A aprovação, na Comissão de Desenvolvimento Urbano da Câmara dos Deputados, de um projeto que destina parte dos royalties do petróleo e do gás natural para financiar a gratuidade no transporte coletivo urbano poderá ter impacto direto em alguns dos municípios que mais arrecadam recursos da exploração petrolífera no Espírito Santo.
O Projeto de Lei 3932/25 prevê que uma parcela dos royalties recebidos por estados e municípios seja direcionada ao custeio da chamada tarifa zero no transporte público urbano. A proposta busca criar uma fonte permanente de financiamento para sistemas de mobilidade urbana, reduzindo ou eliminando o custo das passagens para os usuários.
No Espírito Santo, municípios como Presidente Kennedy, Marataízes, Itapemirim, Anchieta, Linhares, São Mateus, Aracruz e Piúma figuram entre os principais beneficiários das receitas provenientes da exploração de petróleo e gás natural. Presidente Kennedy permanece na liderança estadual, seguido por municípios do litoral sul e norte capixaba que possuem forte relação com a atividade petrolífera.
Caso a proposta avance no Congresso Nacional e seja transformada em lei, essas cidades poderão utilizar parte dos recursos excedentes dos royalties para subsidiar ou ampliar a gratuidade do transporte coletivo urbano, beneficiando milhares de moradores que dependem diariamente dos sistemas municipais de transporte.

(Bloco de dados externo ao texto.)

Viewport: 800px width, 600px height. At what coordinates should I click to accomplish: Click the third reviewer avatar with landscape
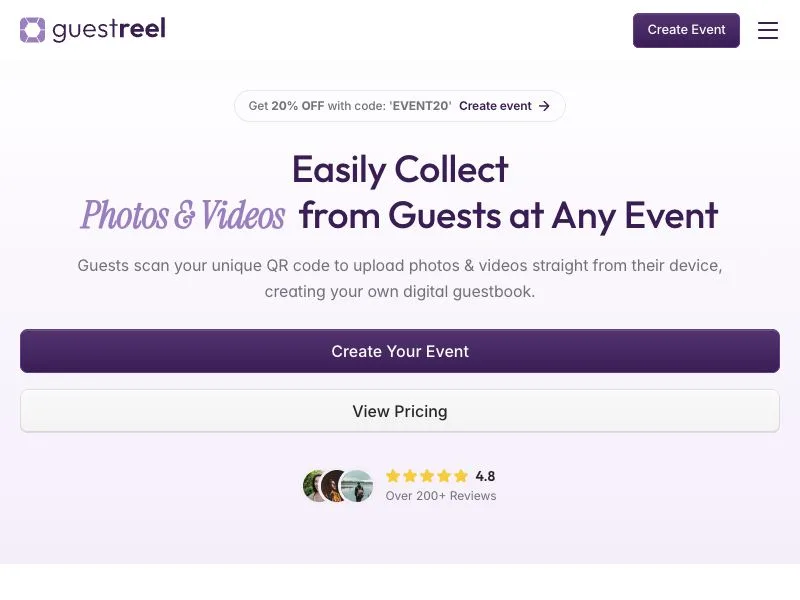tap(357, 486)
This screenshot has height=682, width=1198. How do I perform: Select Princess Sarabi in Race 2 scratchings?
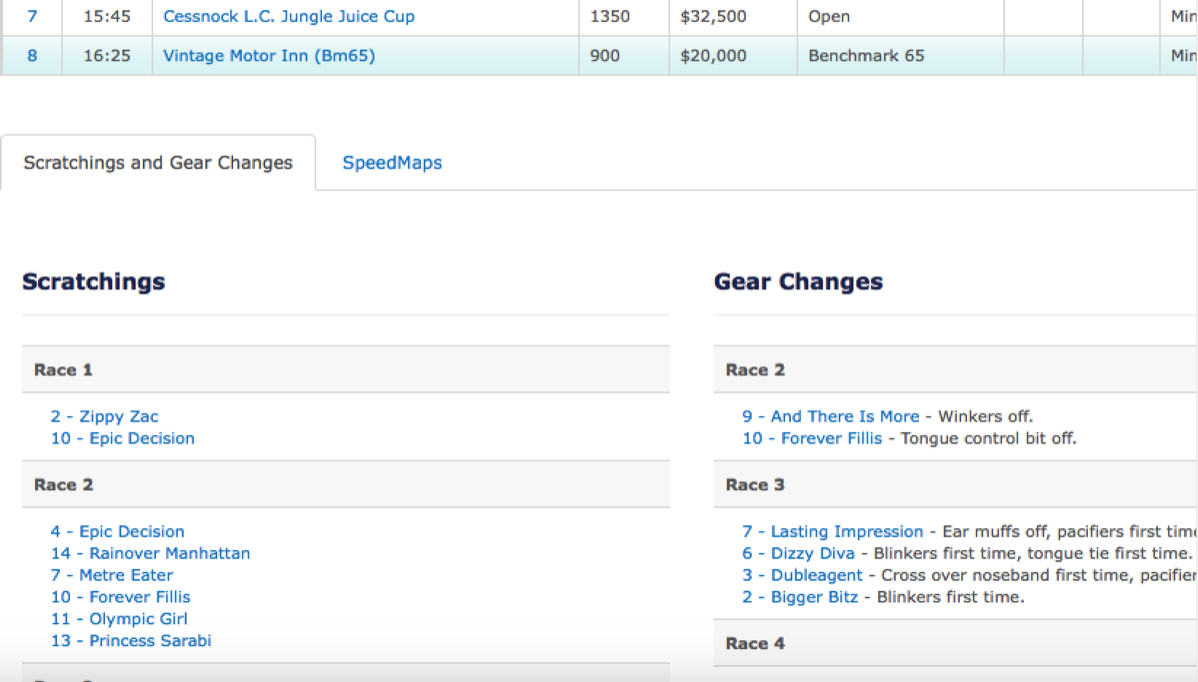pos(131,641)
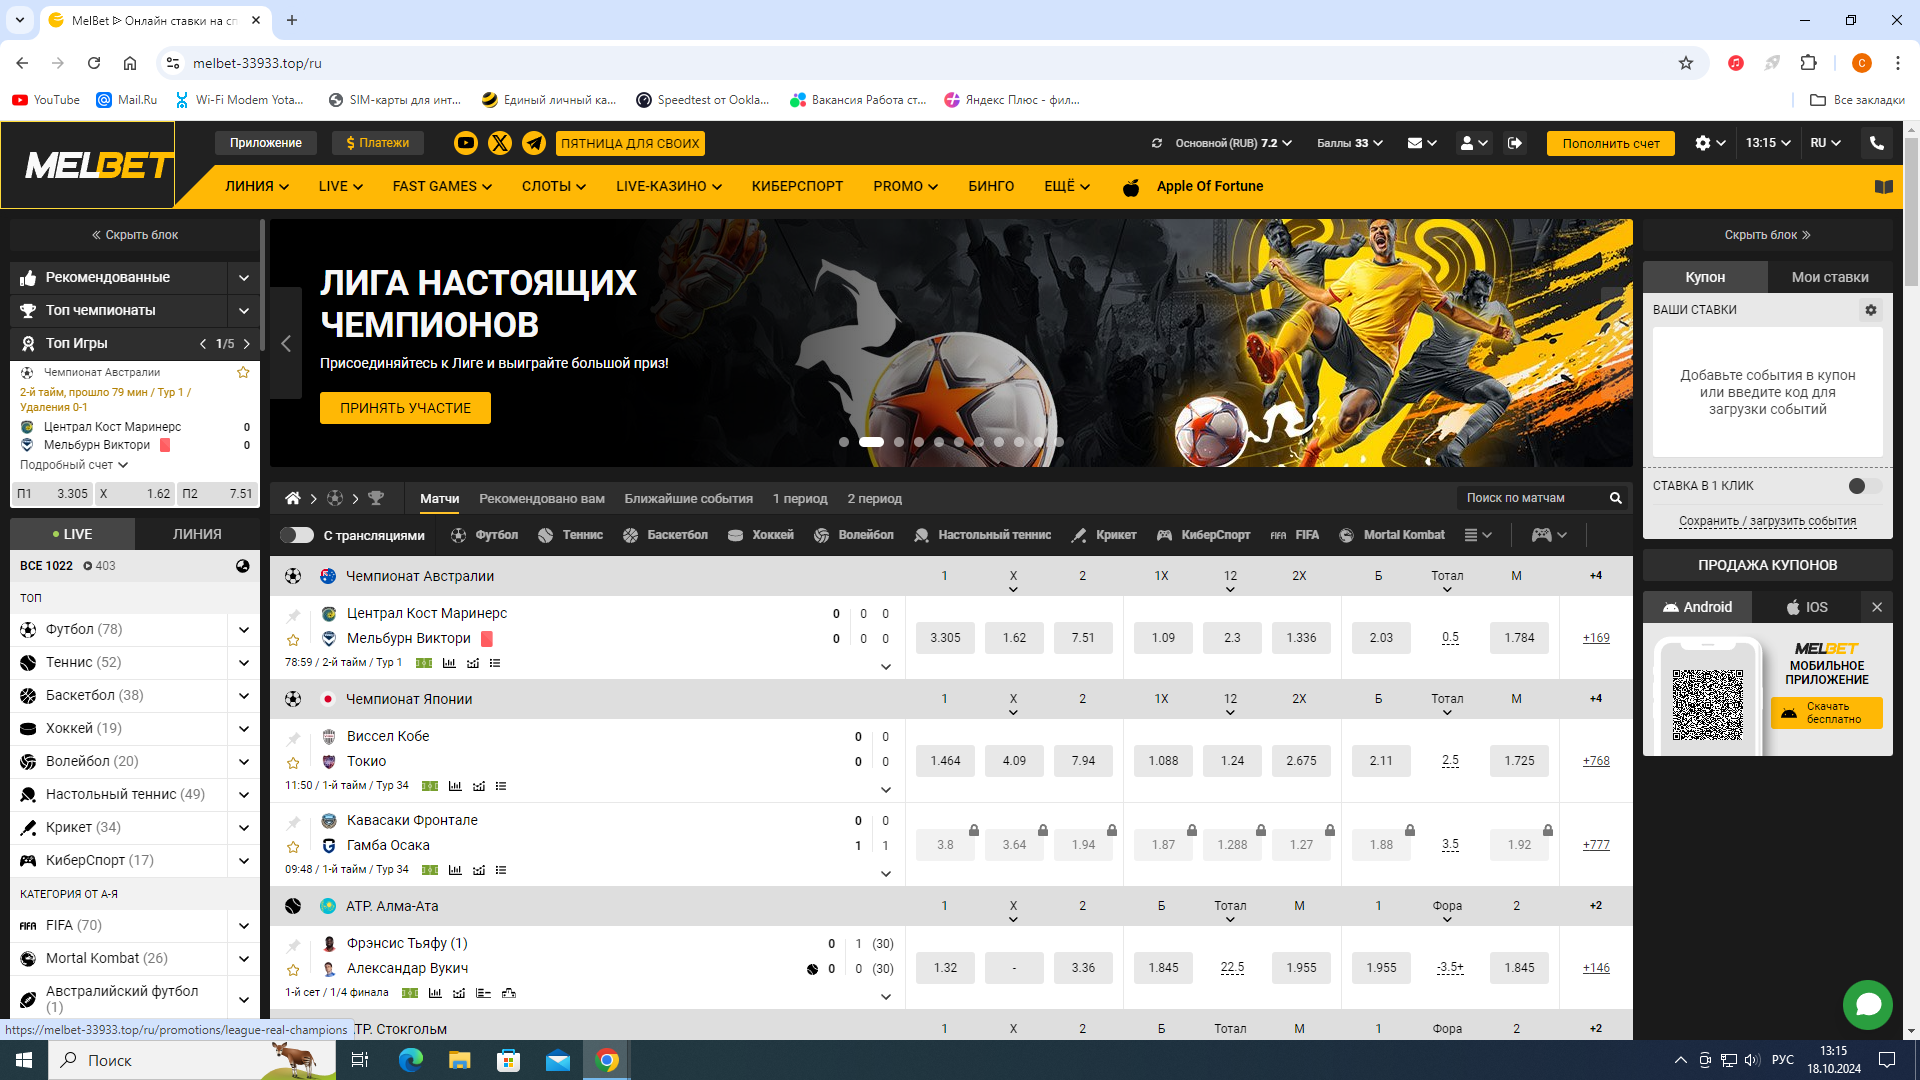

O texto aprovado altera as regras de distribuição das receitas oriundas da exploração de petróleo. No regime de concessão, em que os royalties correspondem atualmente a 11% do valor da produção, até 10% continuariam sendo distribuídos conforme as regras vigentes. O percentual excedente seria reservado para financiar a tarifa zero.
Já nos contratos sob o regime de partilha de produção, cuja alíquota atual é de 16%, a distribuição tradicional seria mantida até o limite de 15% da produção. A parcela superior a esse percentual passaria a ser destinada ao subsídio do transporte público gratuito.
Relator da proposta na Comissão de Desenvolvimento Urbano, o deputado Hildo Rocha (MDB-MA) manifestou parecer favorável ao projeto e destacou a necessidade de ampliar as fontes de financiamento da mobilidade urbana.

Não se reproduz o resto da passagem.